Extracted records ->
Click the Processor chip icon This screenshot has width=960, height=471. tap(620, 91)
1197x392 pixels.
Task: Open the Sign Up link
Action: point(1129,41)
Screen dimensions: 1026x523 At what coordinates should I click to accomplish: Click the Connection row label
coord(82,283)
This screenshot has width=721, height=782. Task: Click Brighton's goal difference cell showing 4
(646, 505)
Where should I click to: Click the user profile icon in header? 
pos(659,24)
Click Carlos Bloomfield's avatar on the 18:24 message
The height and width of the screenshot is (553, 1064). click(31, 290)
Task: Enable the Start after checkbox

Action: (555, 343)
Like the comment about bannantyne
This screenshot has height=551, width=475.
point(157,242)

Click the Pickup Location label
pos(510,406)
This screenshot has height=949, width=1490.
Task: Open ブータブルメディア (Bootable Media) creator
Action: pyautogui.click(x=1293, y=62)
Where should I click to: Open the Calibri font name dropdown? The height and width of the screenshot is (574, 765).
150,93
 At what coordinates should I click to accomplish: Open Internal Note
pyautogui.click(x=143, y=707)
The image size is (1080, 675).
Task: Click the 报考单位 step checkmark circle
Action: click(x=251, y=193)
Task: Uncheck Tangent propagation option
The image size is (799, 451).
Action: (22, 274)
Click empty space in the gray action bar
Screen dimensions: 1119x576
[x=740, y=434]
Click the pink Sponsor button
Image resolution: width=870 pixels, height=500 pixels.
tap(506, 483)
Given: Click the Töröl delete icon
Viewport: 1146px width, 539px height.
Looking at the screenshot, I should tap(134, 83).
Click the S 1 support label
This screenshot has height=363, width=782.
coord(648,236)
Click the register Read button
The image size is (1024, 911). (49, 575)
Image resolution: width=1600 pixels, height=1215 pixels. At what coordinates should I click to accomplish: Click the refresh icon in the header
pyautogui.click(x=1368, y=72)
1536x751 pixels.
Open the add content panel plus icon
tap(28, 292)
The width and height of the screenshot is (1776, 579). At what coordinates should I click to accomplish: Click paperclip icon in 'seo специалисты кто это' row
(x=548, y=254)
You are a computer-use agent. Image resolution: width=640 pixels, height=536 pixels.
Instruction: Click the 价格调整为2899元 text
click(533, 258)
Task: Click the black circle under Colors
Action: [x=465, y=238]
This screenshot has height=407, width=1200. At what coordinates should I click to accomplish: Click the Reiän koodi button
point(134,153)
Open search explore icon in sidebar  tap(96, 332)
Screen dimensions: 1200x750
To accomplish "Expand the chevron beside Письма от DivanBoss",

Required work -> Transcribe the material above in full, keeping each word unchanged.

Answer section ->
Click the Processor chip icon This screenshot has width=960, height=471. tap(620, 91)
1197x392 pixels.
Task: Open the Sign Up link
Action: point(1129,41)
Screen dimensions: 1026x523 At what coordinates should I click to accomplish: Click the Connection row label
coord(82,283)
This screenshot has width=721, height=782. Task: Click Brighton's goal difference cell showing 4
(646, 505)
Where should I click to: Click the user profile icon in header? 
pos(659,24)
Click Carlos Bloomfield's avatar on the 18:24 message
The height and width of the screenshot is (553, 1064). click(31, 290)
Task: Enable the Start after checkbox

Action: (555, 343)
Like the comment about bannantyne
This screenshot has height=551, width=475.
point(157,242)

Click the Pickup Location label
pos(510,406)
This screenshot has height=949, width=1490.
Task: Open ブータブルメディア (Bootable Media) creator
Action: pyautogui.click(x=1293, y=62)
Where should I click to: Open the Calibri font name dropdown? The height and width of the screenshot is (574, 765).
150,93
 At what coordinates should I click to accomplish: Open Internal Note
pyautogui.click(x=143, y=707)
The image size is (1080, 675).
Task: Click the 报考单位 step checkmark circle
Action: click(x=251, y=193)
Task: Uncheck Tangent propagation option
The image size is (799, 451).
Action: (22, 274)
Click empty space in the gray action bar
Screen dimensions: 1119x576
[x=740, y=434]
Click the pink Sponsor button
Image resolution: width=870 pixels, height=500 pixels.
tap(506, 483)
Given: Click the Töröl delete icon
Viewport: 1146px width, 539px height.
Looking at the screenshot, I should tap(134, 83).
Click the S 1 support label
This screenshot has height=363, width=782.
coord(648,236)
Click the register Read button
The image size is (1024, 911). (49, 575)
Image resolution: width=1600 pixels, height=1215 pixels. At what coordinates should I click to accomplish: Click the refresh icon in the header
pyautogui.click(x=1368, y=72)
1536x751 pixels.
Open the add content panel plus icon
tap(28, 292)
The width and height of the screenshot is (1776, 579). At what coordinates should I click to accomplish: Click paperclip icon in 'seo специалисты кто это' row
(x=548, y=254)
You are a computer-use agent. Image resolution: width=640 pixels, height=536 pixels.
Instruction: Click the 价格调整为2899元 text
click(533, 258)
Task: Click the black circle under Colors
Action: [x=465, y=238]
This screenshot has height=407, width=1200. At what coordinates should I click to accomplish: Click the Reiän koodi button
point(134,153)
Open search explore icon in sidebar  tap(96, 332)
Screen dimensions: 1200x750
To accomplish "Expand the chevron beside Письма от DivanBoss",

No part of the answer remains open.